- [Available data]
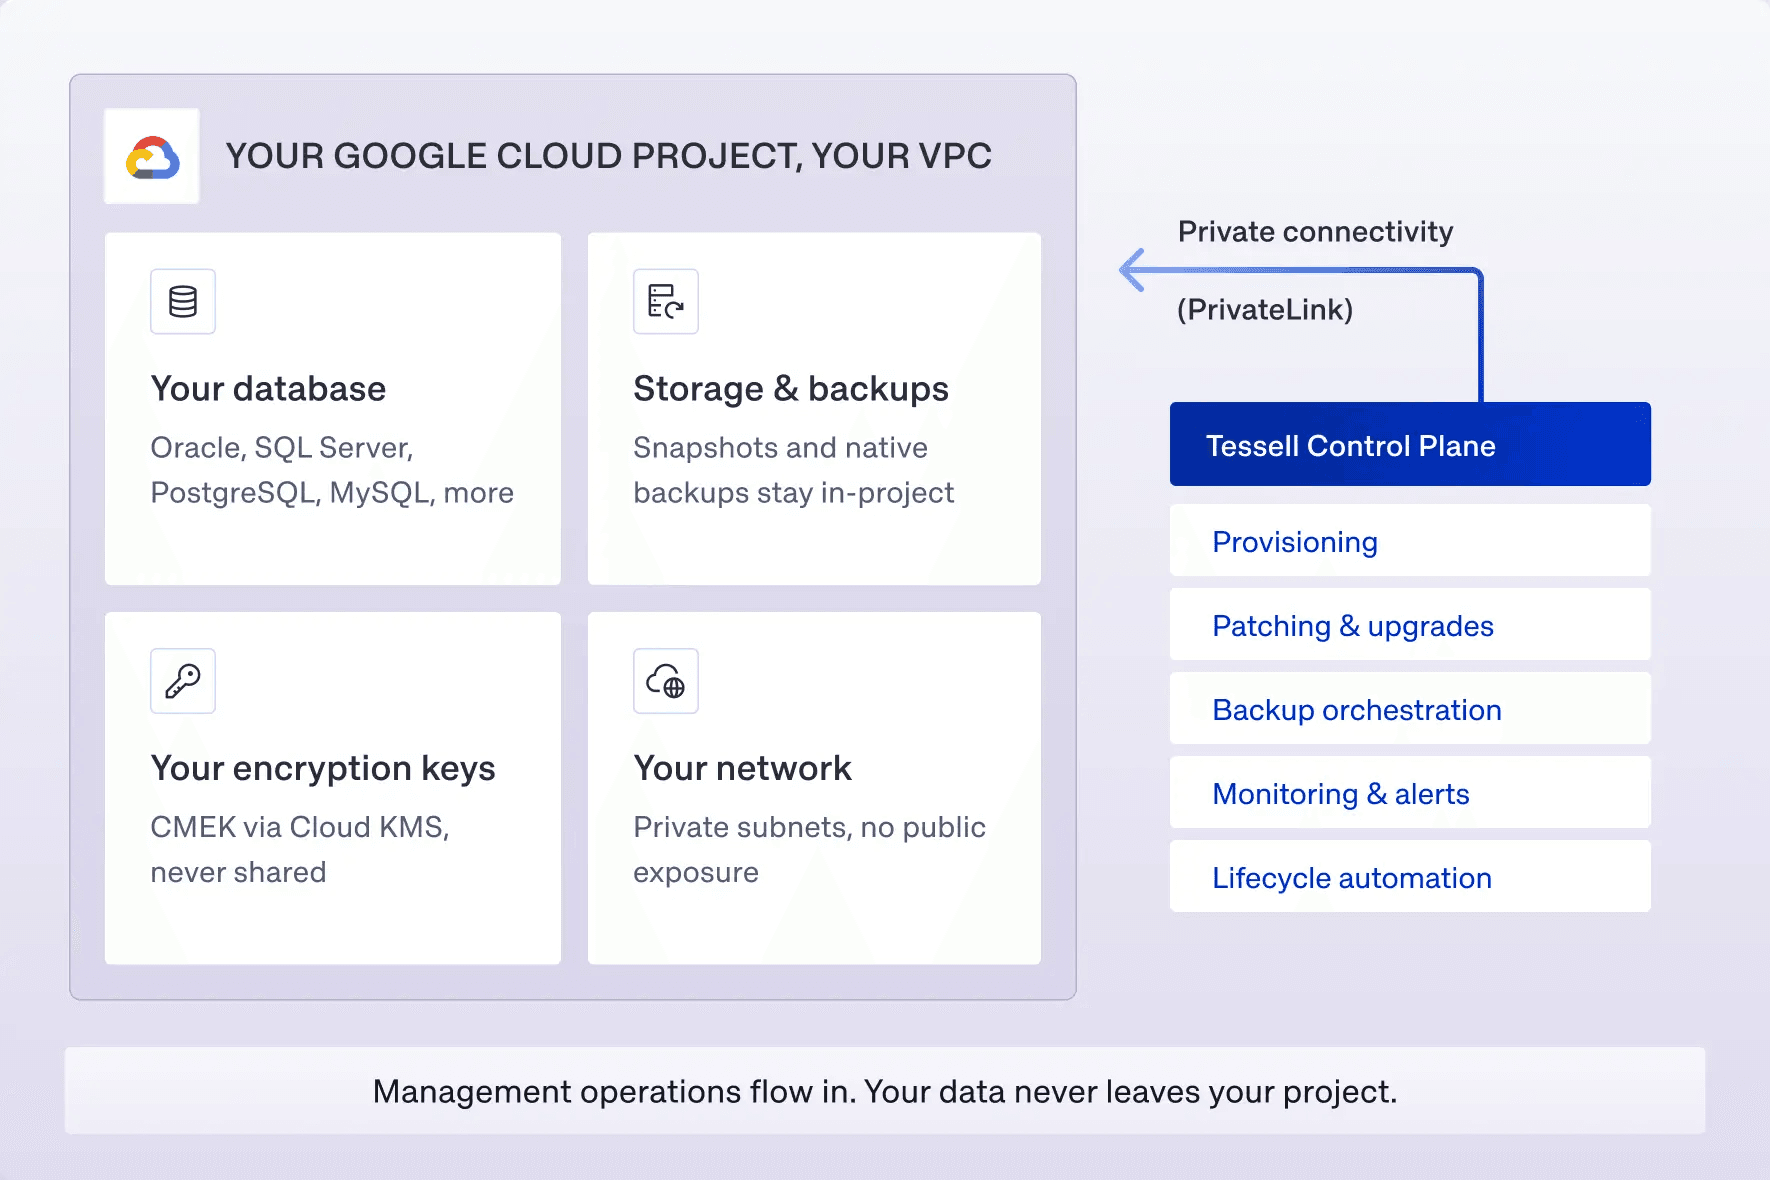Screen dimensions: 1770x1180
Task: Click the Your database heading
Action: 268,389
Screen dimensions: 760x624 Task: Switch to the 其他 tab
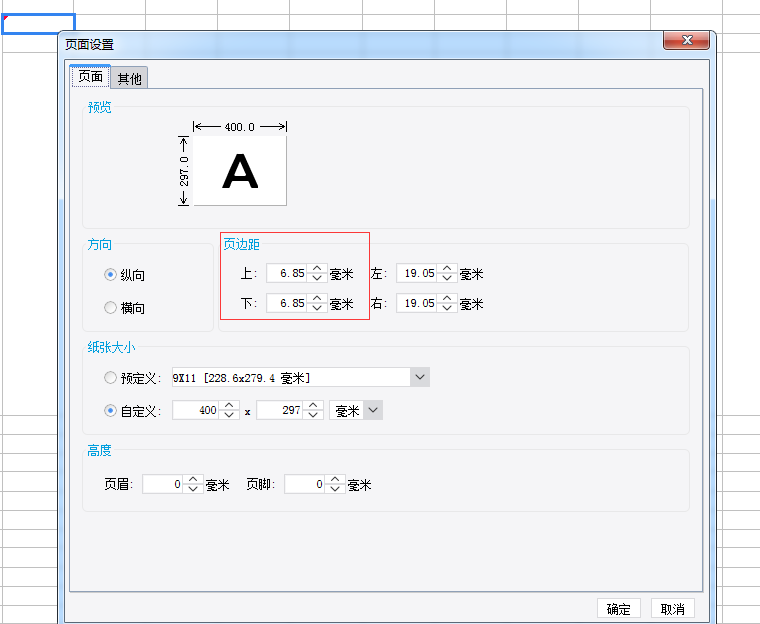pos(129,79)
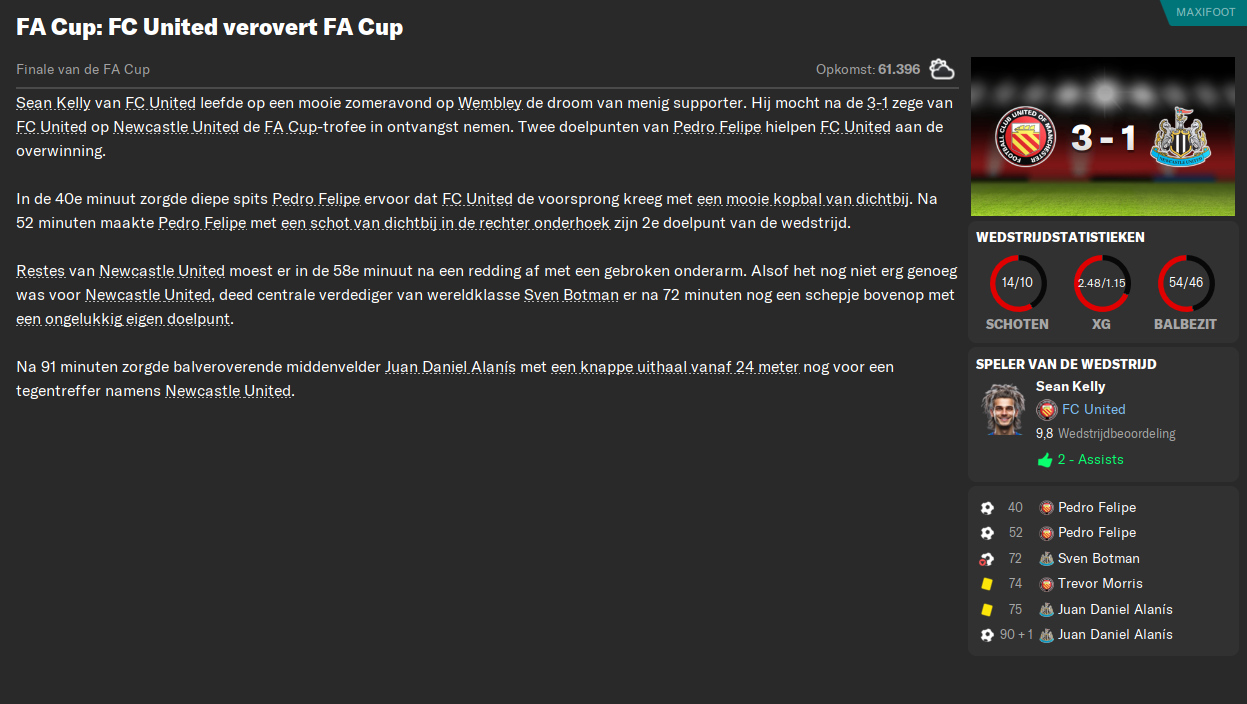Open Sean Kelly's portrait in player of the match
This screenshot has height=704, width=1247.
coord(1003,409)
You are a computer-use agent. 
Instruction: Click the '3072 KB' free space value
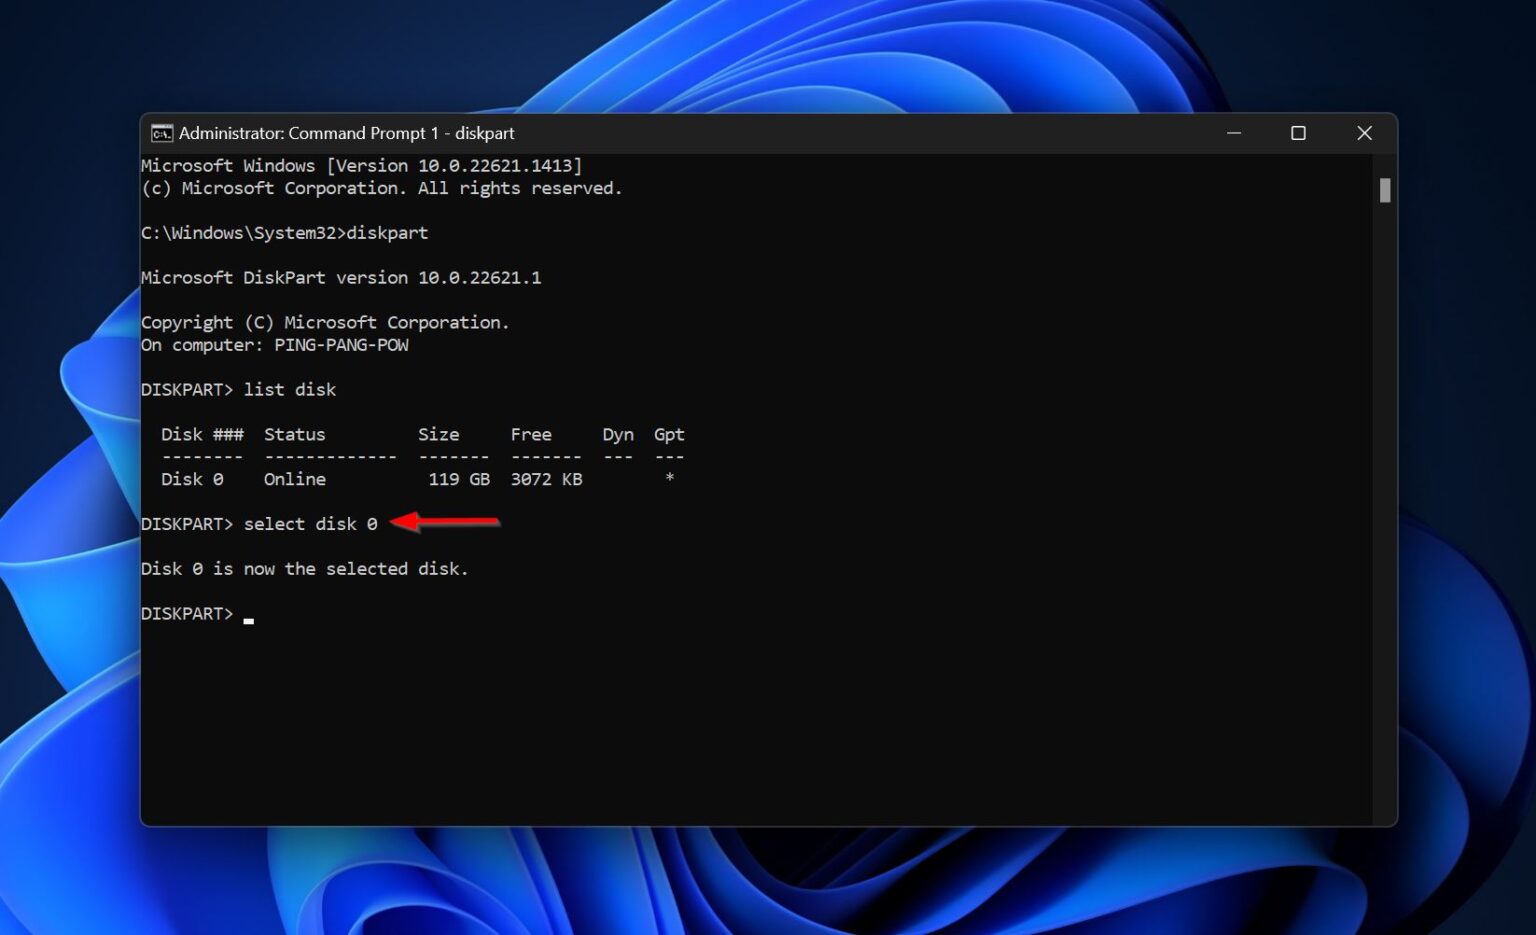pos(546,479)
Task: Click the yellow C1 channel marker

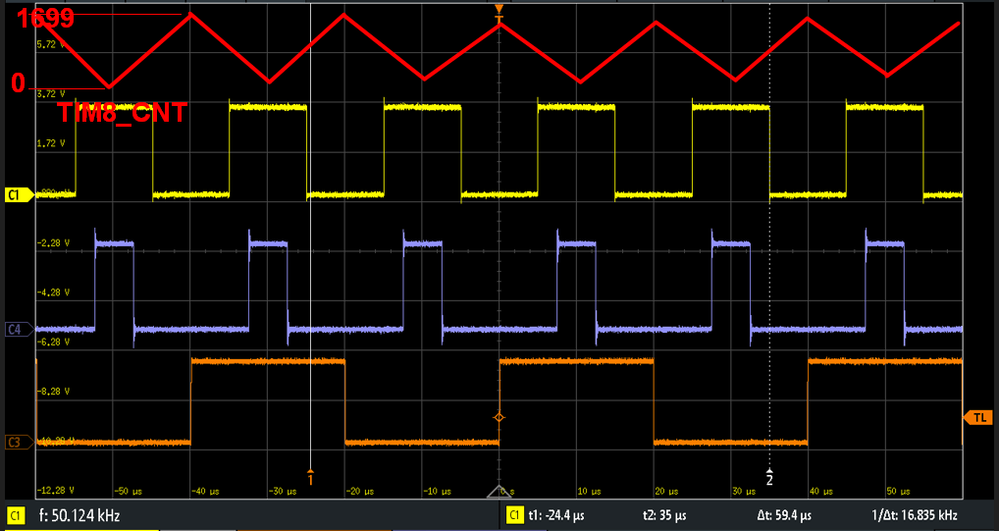Action: (18, 195)
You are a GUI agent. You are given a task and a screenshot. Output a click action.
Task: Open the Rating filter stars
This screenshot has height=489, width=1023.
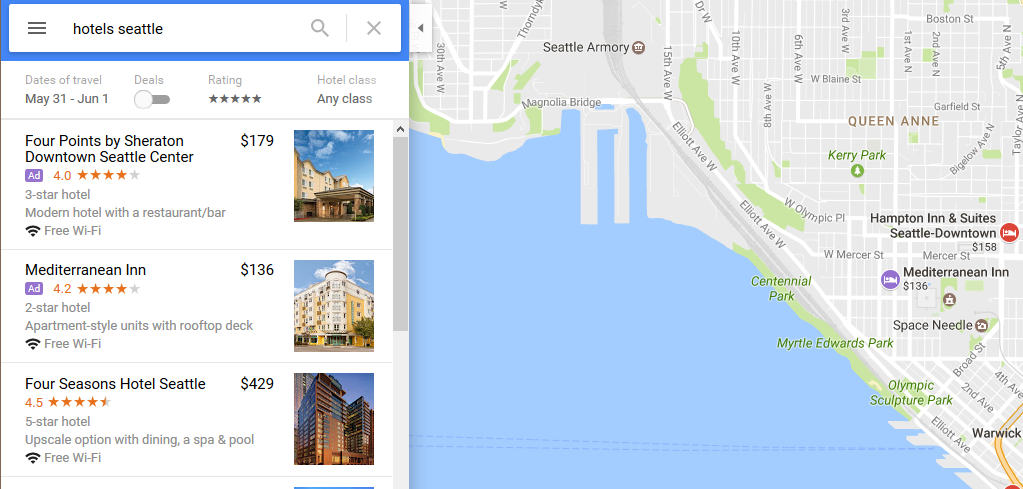235,99
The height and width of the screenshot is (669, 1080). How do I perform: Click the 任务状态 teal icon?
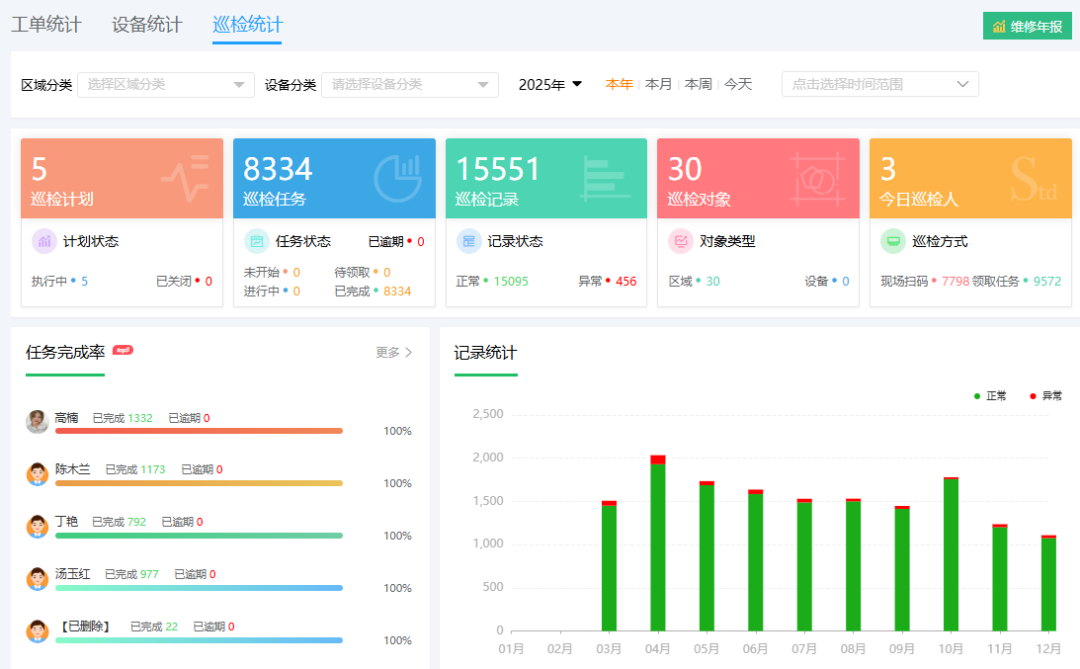point(256,241)
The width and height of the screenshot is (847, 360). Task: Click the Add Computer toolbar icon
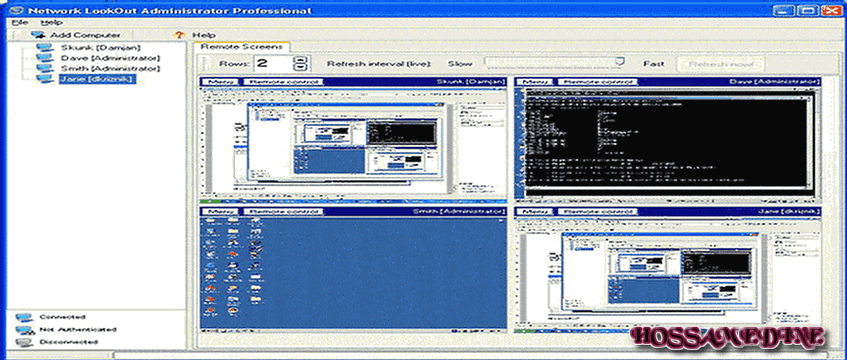(x=38, y=35)
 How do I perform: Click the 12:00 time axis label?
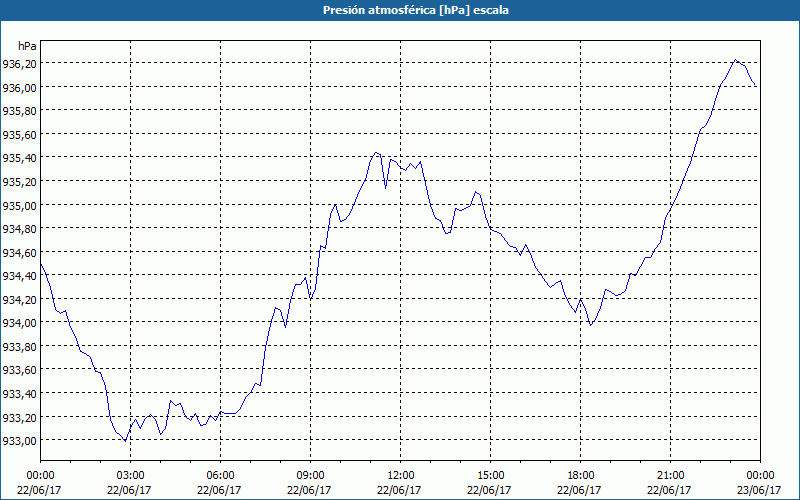[400, 475]
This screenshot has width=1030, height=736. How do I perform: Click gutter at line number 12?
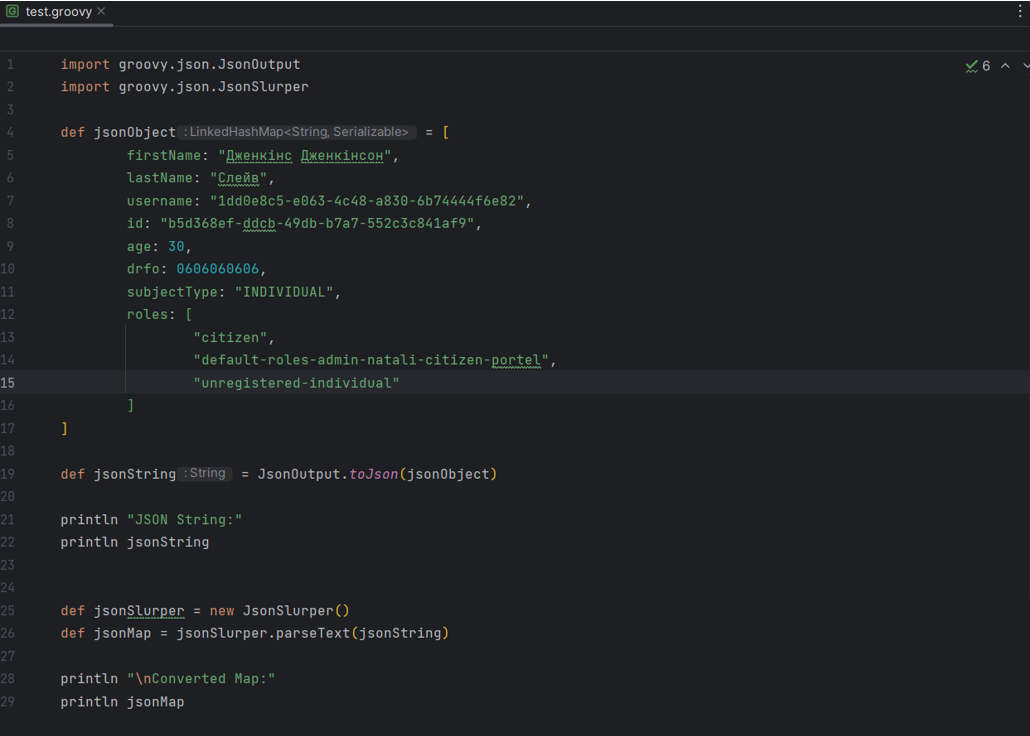10,315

- [Goal of the exercise] A word-for-word copy of the lines from the one with "How do I perform: Click the 12:00" through the last line of the data above is required, with both end lines included and no pictures.

- [Completed task]
 How do I perform: Click the 12:00 time axis label?
[400, 475]
This screenshot has width=1030, height=736. How do I perform: Click gutter at line number 12?
10,315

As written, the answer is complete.